[[ Selected text open ]]
A toxin is released by the bacterium Staphylococcus aureus, better known as the drug-resistant hospital killer MRSA, as it infects its host.
But researchers at the French National Institute of Health and Medical Research (Inserm) found that the chemical, a type of peptide, would also kill even the most resilient microbes.
“We thought that if we could separate these activities, we would be able to create a new antibiotic non-toxic to the body,” said Professor Brice Felden, a microbiologist who led the research in conjunction with the University of Rennes.
“A challenge that we accepted.”
From the resulting group of 20 new synthetic peptides, dubbed “peptidomimetics”, they have identified two which appear to be safe to advance for human testing, and which bacteria have yet to find a way to show resistance.
In tests on mice, these substances were able to kill off antibiotic resistant forms of Staphylococcus aureus and Pseudomonas aeruginosa, which cause skin infections and deadly sepsis.
The drugs appeared to cause no harm to the animals at the levels equivalent to an antibiotic dose, or at very high levels where similar drugs can cause kidney damage that rules out their usefulness.
“We tested them at doses 10 to 50 times higher than the effective dose without seeing toxicity,” Professor Felden said of the research, published in the journal Plos One.
“We think these new molecules represent promising candidates for the development of new antibiotics that can provide alternative treatments to antimicrobial resistance.”
[[ Selected text closed ]]
[[ Entries provided open ]]
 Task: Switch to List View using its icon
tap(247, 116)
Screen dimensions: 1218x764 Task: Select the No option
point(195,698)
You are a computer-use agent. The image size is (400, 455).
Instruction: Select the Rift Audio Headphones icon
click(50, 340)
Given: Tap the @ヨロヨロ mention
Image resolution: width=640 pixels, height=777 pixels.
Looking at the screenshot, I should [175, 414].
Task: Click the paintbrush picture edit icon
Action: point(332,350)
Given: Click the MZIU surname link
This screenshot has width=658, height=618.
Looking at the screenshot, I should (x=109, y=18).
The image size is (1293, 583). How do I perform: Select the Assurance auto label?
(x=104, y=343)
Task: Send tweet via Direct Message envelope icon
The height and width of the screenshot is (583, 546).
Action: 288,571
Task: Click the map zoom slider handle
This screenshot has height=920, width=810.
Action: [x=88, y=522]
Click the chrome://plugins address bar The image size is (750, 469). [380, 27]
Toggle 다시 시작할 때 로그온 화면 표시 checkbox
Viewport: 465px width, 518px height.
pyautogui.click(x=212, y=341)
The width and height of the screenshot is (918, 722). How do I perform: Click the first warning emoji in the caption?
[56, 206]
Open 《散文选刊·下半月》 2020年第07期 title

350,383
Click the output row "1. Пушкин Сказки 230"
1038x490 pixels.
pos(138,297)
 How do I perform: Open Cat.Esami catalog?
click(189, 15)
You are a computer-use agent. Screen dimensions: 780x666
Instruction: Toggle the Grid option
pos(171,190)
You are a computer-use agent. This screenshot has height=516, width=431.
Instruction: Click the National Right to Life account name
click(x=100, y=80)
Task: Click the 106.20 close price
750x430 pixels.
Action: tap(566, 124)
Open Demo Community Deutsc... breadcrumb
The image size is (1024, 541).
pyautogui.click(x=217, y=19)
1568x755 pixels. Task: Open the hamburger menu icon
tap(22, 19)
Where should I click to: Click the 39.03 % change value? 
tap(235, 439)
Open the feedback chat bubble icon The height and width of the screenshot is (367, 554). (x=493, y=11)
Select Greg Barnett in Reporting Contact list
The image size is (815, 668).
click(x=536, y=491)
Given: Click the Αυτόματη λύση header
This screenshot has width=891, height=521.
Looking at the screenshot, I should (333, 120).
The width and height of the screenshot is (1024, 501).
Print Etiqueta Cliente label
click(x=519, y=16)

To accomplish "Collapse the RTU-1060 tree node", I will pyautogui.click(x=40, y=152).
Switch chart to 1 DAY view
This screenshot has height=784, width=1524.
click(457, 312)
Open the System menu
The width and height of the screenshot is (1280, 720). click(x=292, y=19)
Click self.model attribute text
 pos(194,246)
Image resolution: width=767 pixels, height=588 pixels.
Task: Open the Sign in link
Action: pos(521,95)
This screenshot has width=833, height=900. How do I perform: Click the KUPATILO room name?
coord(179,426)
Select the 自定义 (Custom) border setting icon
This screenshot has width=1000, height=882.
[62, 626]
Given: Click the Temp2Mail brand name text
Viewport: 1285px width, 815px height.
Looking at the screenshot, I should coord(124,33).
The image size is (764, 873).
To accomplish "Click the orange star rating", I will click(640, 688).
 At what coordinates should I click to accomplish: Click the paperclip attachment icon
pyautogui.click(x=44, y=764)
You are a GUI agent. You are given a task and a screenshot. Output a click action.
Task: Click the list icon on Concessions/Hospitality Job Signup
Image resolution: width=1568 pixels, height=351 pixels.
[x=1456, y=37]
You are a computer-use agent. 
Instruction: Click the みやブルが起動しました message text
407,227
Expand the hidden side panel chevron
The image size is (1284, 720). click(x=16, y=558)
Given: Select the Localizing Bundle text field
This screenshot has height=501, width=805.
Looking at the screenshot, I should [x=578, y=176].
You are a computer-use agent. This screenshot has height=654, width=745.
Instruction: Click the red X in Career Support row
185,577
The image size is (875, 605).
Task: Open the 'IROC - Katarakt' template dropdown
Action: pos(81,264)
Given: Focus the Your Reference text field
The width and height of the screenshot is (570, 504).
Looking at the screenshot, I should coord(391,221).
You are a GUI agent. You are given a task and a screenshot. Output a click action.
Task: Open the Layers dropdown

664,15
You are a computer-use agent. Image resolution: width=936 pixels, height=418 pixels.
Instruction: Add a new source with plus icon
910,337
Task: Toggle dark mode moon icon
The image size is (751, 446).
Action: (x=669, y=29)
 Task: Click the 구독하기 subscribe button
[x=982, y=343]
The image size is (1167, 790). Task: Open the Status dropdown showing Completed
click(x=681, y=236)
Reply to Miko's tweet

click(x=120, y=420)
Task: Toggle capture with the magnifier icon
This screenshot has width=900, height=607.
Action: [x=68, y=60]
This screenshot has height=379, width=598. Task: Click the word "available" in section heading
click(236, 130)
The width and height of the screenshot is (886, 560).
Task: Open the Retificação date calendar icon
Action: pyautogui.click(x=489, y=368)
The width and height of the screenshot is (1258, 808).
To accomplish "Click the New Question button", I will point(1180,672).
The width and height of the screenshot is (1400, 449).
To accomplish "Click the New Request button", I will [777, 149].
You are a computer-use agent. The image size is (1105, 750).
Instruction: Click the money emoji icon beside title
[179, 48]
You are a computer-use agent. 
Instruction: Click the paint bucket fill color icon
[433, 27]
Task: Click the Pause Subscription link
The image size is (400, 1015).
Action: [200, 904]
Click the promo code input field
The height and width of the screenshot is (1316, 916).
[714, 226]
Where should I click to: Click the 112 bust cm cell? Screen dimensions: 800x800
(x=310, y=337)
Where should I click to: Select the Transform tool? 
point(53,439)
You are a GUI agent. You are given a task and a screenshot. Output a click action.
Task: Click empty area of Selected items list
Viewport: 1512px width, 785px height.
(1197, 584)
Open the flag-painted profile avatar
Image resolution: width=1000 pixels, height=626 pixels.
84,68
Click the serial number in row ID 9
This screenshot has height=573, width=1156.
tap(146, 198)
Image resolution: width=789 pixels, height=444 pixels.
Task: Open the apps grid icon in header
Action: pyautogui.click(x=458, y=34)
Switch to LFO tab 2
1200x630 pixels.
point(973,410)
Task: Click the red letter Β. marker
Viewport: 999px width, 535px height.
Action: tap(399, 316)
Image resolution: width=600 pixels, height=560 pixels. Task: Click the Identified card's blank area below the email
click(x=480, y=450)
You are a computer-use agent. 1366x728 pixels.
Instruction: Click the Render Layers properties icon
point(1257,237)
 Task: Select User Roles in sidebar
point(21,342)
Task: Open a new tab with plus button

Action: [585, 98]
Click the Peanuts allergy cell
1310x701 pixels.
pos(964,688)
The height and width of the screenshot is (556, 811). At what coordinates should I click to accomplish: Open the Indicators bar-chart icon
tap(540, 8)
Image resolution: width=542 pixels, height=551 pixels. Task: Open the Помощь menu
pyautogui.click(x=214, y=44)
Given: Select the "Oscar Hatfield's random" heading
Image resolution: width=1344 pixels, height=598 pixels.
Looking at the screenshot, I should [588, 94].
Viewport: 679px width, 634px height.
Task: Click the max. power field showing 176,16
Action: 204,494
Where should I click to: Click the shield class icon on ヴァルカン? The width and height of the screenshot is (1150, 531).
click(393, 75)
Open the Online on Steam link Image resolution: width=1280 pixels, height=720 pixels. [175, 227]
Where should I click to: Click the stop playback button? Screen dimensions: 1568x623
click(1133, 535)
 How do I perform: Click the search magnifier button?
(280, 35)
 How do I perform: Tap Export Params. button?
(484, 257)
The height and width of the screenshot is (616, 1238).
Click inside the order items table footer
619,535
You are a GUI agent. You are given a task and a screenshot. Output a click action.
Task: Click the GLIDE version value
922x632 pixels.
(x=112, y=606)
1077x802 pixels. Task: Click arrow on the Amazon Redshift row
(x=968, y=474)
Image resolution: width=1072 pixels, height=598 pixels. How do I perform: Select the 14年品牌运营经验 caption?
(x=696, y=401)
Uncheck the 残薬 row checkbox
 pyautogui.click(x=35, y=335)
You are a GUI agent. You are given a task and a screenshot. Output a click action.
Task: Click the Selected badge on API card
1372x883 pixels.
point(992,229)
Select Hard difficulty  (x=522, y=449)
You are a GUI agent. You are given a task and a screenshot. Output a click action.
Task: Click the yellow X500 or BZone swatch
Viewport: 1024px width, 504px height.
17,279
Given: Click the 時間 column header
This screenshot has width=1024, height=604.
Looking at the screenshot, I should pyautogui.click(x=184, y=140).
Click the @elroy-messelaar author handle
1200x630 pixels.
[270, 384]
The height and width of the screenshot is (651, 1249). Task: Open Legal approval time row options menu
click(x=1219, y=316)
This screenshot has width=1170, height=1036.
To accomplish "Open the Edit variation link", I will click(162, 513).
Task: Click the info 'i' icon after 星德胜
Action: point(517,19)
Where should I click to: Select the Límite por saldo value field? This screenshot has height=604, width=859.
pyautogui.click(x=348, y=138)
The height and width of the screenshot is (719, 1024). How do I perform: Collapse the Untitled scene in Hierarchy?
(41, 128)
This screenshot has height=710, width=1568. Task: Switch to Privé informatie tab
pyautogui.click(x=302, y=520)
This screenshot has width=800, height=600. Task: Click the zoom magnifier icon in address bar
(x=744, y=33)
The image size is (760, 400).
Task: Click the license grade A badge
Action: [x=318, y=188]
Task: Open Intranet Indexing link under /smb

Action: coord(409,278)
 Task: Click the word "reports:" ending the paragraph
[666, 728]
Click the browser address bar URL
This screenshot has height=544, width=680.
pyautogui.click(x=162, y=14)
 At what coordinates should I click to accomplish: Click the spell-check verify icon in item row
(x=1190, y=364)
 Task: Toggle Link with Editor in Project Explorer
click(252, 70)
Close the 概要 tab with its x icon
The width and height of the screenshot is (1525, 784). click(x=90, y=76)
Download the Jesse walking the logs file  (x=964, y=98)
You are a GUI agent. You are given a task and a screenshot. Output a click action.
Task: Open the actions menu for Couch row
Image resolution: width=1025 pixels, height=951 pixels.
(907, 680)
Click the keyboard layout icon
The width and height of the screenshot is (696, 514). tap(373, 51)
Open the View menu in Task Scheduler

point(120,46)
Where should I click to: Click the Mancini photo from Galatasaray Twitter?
[[ Entries provided closed ]]
### Problem 1
Edit the passage on the new antibiotics from "In tests on" to "and deadly sepsis.", putting "rats" in place of "mice".
### Problem 2
Summarize the passage on the new antibiotics in two sentences.
These lines have no connection to the passage on the new antibiotics.

### Written solution 1
In tests on rats, these substances were able to kill off antibiotic resistant forms of Staphylococcus aureus and Pseudomonas aeruginosa, which cause skin infections and deadly sepsis.

### Written solution 2
Researchers at Inserm, working with the University of Rennes, found that a peptide toxin released by MRSA can also kill even the most resilient microbes, and from 20 synthetic peptides based on it they identified two that appear safe to advance for human testing. In tests on mice, these substances killed antibiotic-resistant Staphylococcus aureus and Pseudomonas aeruginosa without showing toxicity, even at doses 10 to 50 times higher than the effective dose.